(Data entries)

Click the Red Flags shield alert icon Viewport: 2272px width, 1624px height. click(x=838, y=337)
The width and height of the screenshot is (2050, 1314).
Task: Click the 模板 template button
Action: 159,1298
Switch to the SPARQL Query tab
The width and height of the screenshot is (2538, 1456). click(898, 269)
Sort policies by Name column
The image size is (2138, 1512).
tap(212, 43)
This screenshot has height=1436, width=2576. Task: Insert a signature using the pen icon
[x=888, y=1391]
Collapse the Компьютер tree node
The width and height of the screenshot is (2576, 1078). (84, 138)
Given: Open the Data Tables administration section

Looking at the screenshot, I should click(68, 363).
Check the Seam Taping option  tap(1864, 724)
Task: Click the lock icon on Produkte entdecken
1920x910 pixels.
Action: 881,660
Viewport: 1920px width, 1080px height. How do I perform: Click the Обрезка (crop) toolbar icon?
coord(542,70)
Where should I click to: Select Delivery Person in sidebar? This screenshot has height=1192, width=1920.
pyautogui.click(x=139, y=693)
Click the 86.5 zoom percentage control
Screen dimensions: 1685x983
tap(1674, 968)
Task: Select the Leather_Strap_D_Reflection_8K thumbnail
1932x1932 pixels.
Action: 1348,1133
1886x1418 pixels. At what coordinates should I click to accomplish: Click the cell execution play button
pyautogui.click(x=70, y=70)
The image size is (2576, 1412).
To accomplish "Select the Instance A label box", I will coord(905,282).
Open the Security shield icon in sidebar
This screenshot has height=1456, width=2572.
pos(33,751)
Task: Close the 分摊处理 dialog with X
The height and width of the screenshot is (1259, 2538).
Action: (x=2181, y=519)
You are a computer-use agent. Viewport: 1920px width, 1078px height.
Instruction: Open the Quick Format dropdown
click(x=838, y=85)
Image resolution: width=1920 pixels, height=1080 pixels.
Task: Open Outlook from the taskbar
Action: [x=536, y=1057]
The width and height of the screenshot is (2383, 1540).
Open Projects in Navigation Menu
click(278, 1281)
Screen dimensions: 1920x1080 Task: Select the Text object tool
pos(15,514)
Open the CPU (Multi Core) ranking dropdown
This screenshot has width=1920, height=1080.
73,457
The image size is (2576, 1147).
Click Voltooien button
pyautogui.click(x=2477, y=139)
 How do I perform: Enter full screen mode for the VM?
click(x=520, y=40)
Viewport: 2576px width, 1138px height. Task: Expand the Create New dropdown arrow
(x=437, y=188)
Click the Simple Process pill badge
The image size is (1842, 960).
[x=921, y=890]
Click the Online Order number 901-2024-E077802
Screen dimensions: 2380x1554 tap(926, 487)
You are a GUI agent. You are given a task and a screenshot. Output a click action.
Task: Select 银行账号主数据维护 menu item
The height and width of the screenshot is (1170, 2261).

ASSIGNED TASK:
Every record must be transcribed exactly, with no line skipped.

RESPONSE TO THE EXERCISE:
Click the Red Flags shield alert icon Viewport: 2272px width, 1624px height. click(x=838, y=337)
The width and height of the screenshot is (2050, 1314).
Task: Click the 模板 template button
Action: 159,1298
Switch to the SPARQL Query tab
The width and height of the screenshot is (2538, 1456). click(898, 269)
Sort policies by Name column
The image size is (2138, 1512).
tap(212, 43)
This screenshot has height=1436, width=2576. Task: Insert a signature using the pen icon
[x=888, y=1391]
Collapse the Компьютер tree node
The width and height of the screenshot is (2576, 1078). (84, 138)
Given: Open the Data Tables administration section

Looking at the screenshot, I should click(68, 363).
Check the Seam Taping option  tap(1864, 724)
Task: Click the lock icon on Produkte entdecken
1920x910 pixels.
Action: 881,660
Viewport: 1920px width, 1080px height. How do I perform: Click the Обрезка (crop) toolbar icon?
coord(542,70)
Where should I click to: Select Delivery Person in sidebar? This screenshot has height=1192, width=1920.
pyautogui.click(x=139, y=693)
Click the 86.5 zoom percentage control
Screen dimensions: 1685x983
tap(1674, 968)
Task: Select the Leather_Strap_D_Reflection_8K thumbnail
1932x1932 pixels.
Action: 1348,1133
1886x1418 pixels. At what coordinates should I click to accomplish: Click the cell execution play button
pyautogui.click(x=70, y=70)
The image size is (2576, 1412).
To accomplish "Select the Instance A label box", I will coord(905,282).
Open the Security shield icon in sidebar
This screenshot has height=1456, width=2572.
pos(33,751)
Task: Close the 分摊处理 dialog with X
The height and width of the screenshot is (1259, 2538).
Action: (x=2181, y=519)
You are a computer-use agent. Viewport: 1920px width, 1078px height.
Instruction: Open the Quick Format dropdown
click(x=838, y=85)
Image resolution: width=1920 pixels, height=1080 pixels.
Task: Open Outlook from the taskbar
Action: [x=536, y=1057]
The width and height of the screenshot is (2383, 1540).
Open Projects in Navigation Menu
click(278, 1281)
Screen dimensions: 1920x1080 Task: Select the Text object tool
pos(15,514)
Open the CPU (Multi Core) ranking dropdown
This screenshot has width=1920, height=1080.
73,457
The image size is (2576, 1147).
Click Voltooien button
pyautogui.click(x=2477, y=139)
 How do I perform: Enter full screen mode for the VM?
click(x=520, y=40)
Viewport: 2576px width, 1138px height. Task: Expand the Create New dropdown arrow
(x=437, y=188)
Click the Simple Process pill badge
The image size is (1842, 960).
[x=921, y=890]
Click the Online Order number 901-2024-E077802
Screen dimensions: 2380x1554 tap(926, 487)
You are a GUI agent. You are given a task and a screenshot. Output a click action.
Task: Select 银行账号主数据维护 menu item
The height and width of the screenshot is (1170, 2261).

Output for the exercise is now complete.